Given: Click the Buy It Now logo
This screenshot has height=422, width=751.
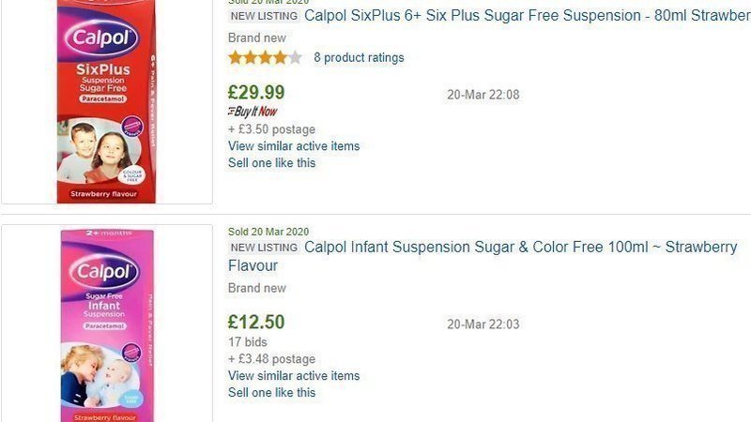Looking at the screenshot, I should (253, 112).
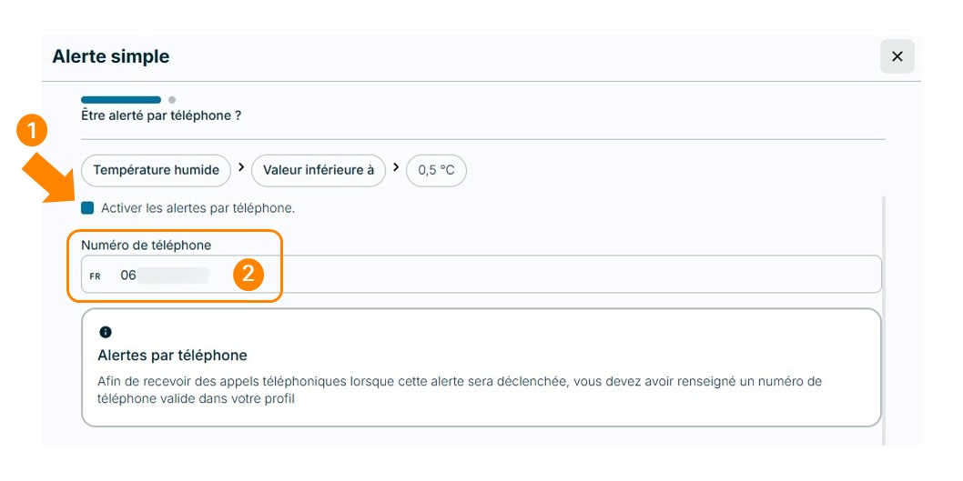Viewport: 963px width, 481px height.
Task: Click the orange number 1 annotation badge
Action: tap(32, 132)
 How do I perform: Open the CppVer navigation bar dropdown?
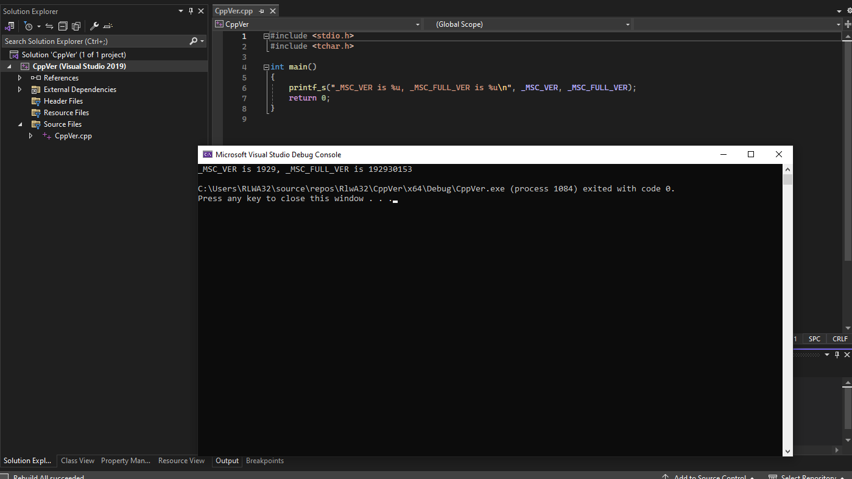417,24
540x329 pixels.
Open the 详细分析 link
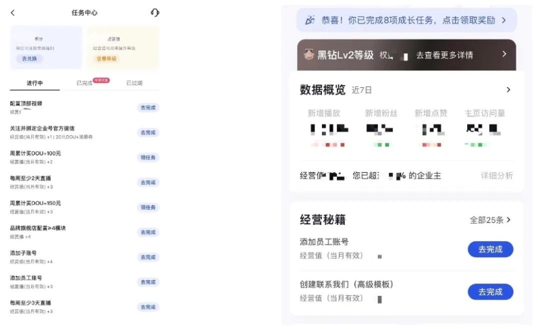pyautogui.click(x=496, y=176)
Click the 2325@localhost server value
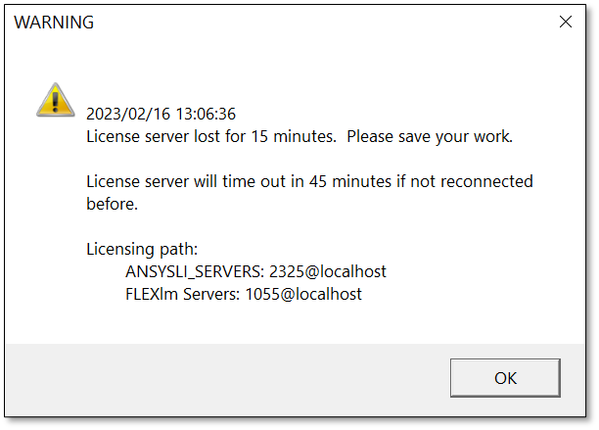This screenshot has width=599, height=430. (x=328, y=271)
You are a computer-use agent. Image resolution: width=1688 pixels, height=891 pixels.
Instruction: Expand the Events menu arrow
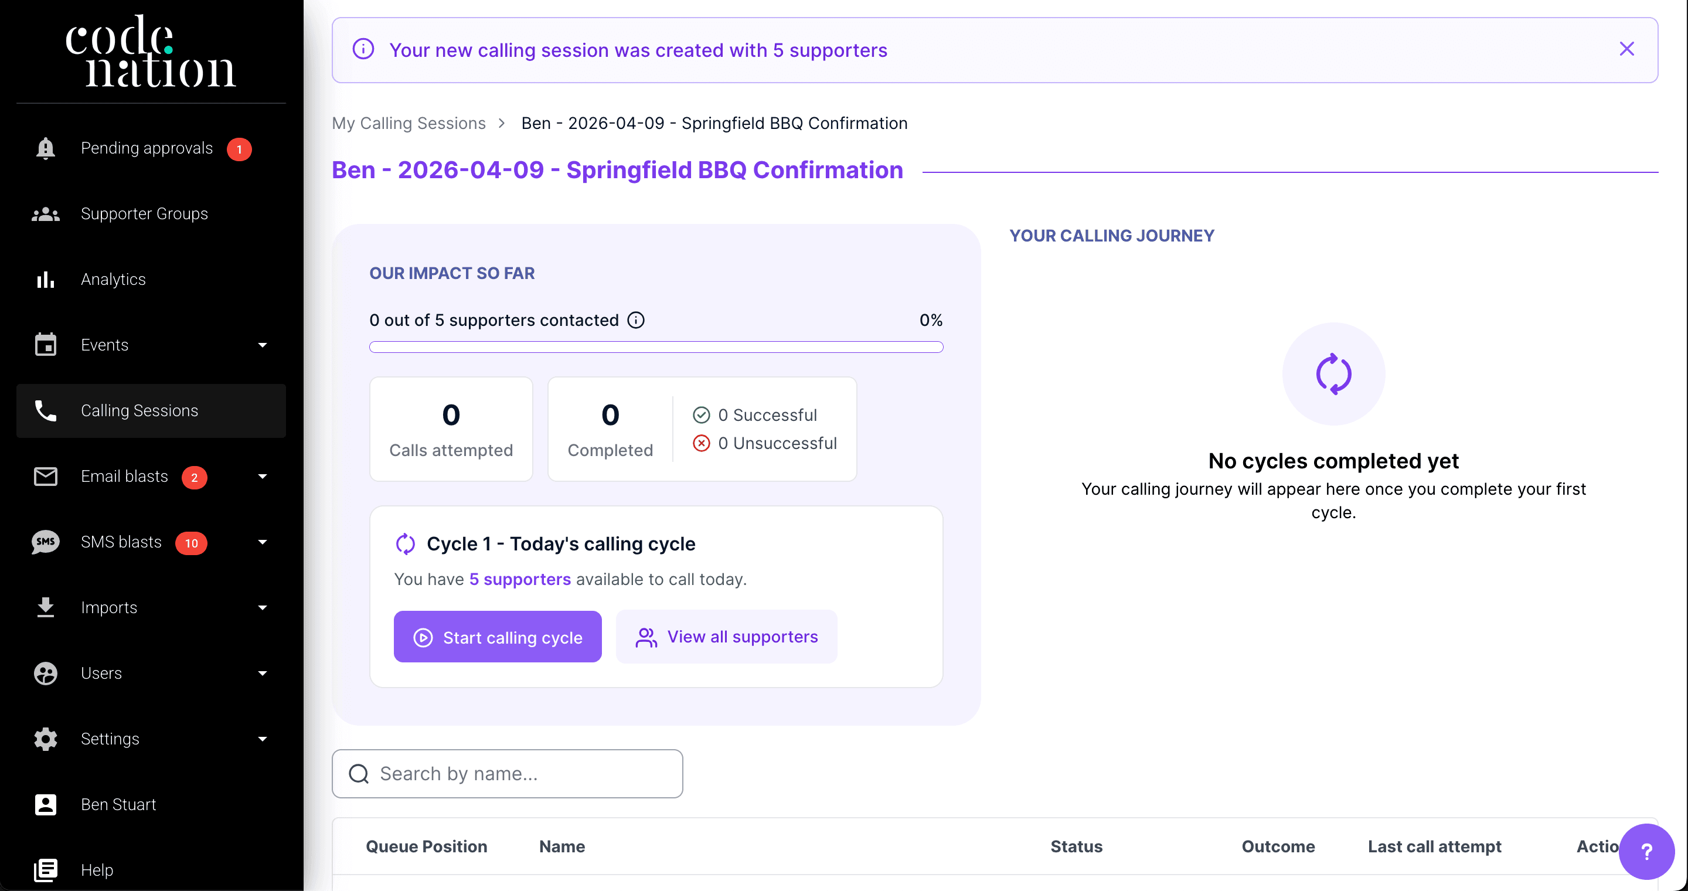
═══
▶ Goal:
Reproduce each of the lines above word for word, leaving out the pictures.

▶ The solution:
Given: Click the Buy It Now logo
This screenshot has height=422, width=751.
Looking at the screenshot, I should (253, 112).
Viewport: 963px width, 481px height.
Task: Click the orange number 1 annotation badge
Action: tap(32, 132)
 How do I perform: Open the CppVer navigation bar dropdown?
417,24
540x329 pixels.
Open the 详细分析 link
pyautogui.click(x=496, y=176)
Click the 2325@localhost server value
This screenshot has width=599, height=430. (x=328, y=271)
You are a computer-use agent. Image resolution: width=1688 pixels, height=891 pixels.
Instruction: Expand the Events menu arrow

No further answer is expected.